Stephen Miller, now White House chief of staff, has threatened to prosecute officials in 12 Minnesota counties for failing to cooperate with Trump’s deportation policies. The counties include not only those in the Twin Cities area, around St. Paul and Minneapolis, but also eight other counties that are mostly rural farming areas and mostly voted for Trump, all of which refuse to keep undocumented people in jail after they have completed serving their terms so that federal agents could pick them up for deportation.
The sanctuary places Stephen Miller has threatened include Winona, a river town on the Mississippi from the 1850s; Winona Ryder was named after the town and grew up nearby.
Also the town of Wilmar, in Western Minnesota, where the Willmar Eight made history –
eight women who worked for the Citizens National Bank in Willmar, who went on strike in December, 1977 protesting against sex discrimination in hiring and promotion. The eight picketed the bank through the coldest days of winter, dividing the town of 14,000. Their story was turned into a documentary called “The Wilmar 8,” directed by Lee Grant.

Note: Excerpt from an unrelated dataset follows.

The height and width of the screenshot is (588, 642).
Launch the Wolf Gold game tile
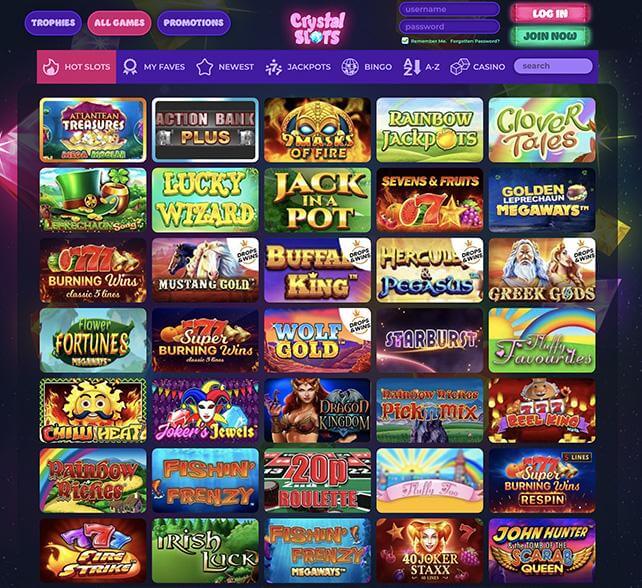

Another sanctuary jurisdiction targeted by Stephen Miller is Pipestone, out by the South Dakota border, home of Pipestone National Monument, where Indigenous people have quarried the local red stone for over 3,000 years o make pipes used in prayer and ceremony – a tradition that continues to this day, and makes this site sacred to many people.

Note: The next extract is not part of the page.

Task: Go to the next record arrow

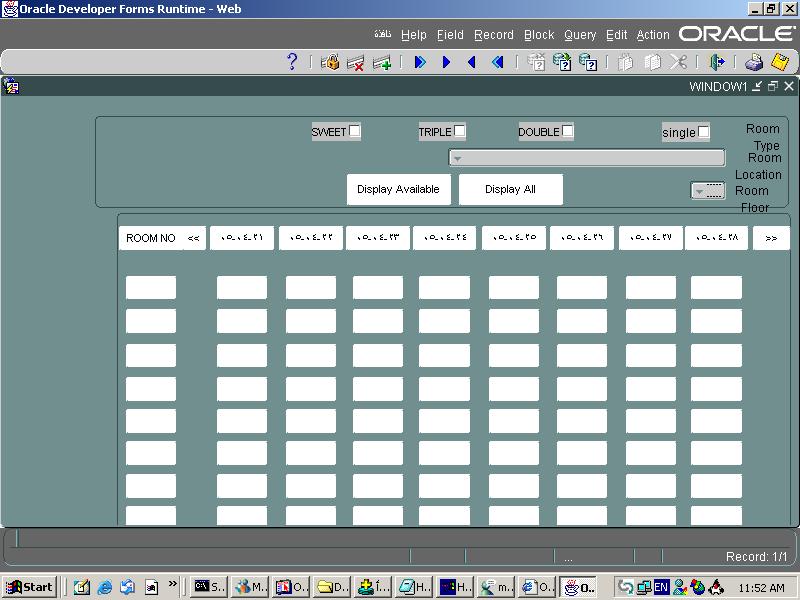Action: click(x=446, y=62)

Before Trump officially took office, Stephen Miller’s organization, America First Legal, sent letters warning the officials they could face prosecution and sent to prison if they failed to detain immigrants for ICE. The letter said quote “We have identified your jurisdiction as a sanctuary jurisdiction that is violating federal law. Such lawlessness subjects you and your subordinates
to significant risk of criminal and civil liability. Accordingly, we are sending this letter to put you on notice of this risk and insist that you comply with our nation’s laws.”
Minnesota Attorney General Keith Ellison joined his counterparts in 11 other states targeted by Stephen Miller, including California, which have sent a joint statement that says quote “It is well-established — through longstanding Supreme Court precedent — that the U.S. Constitution prevents the federal government from commandeering states to enforce federal laws. While the federal government may use its own resources for federal immigration enforcement, the court has ruled that the federal government cannot ‘impress into its service — and at no cost to itself — the police officers of the 50 States.’”
The state attorney generals; statement also said “this balance of power between the federal government and state governments is a touchstone of our American system of federalism.”
The first Trump administration threatened to take federal money from states – mainly funds for local police, from counties and cities that they deemed “sanctuaries” for undocumented immigrants. But – after a string of lawsuits – virtually all those efforts failed.
Now Trump is trying again to withhold money from “sanctuary” jurisdictions through an executive order he signed last week. A federal judge in San Francisco promptly blocked the order nationwide, declaring it was unconstitutional.
Trump now has upped the ante with threats to prosecute officials in sanctuary jurisdictions.
The courts are likely to prevent those prosecutions.
This has been Your Minnesota Moment, news from my home town of St. Paul – a special feature of this broadcast.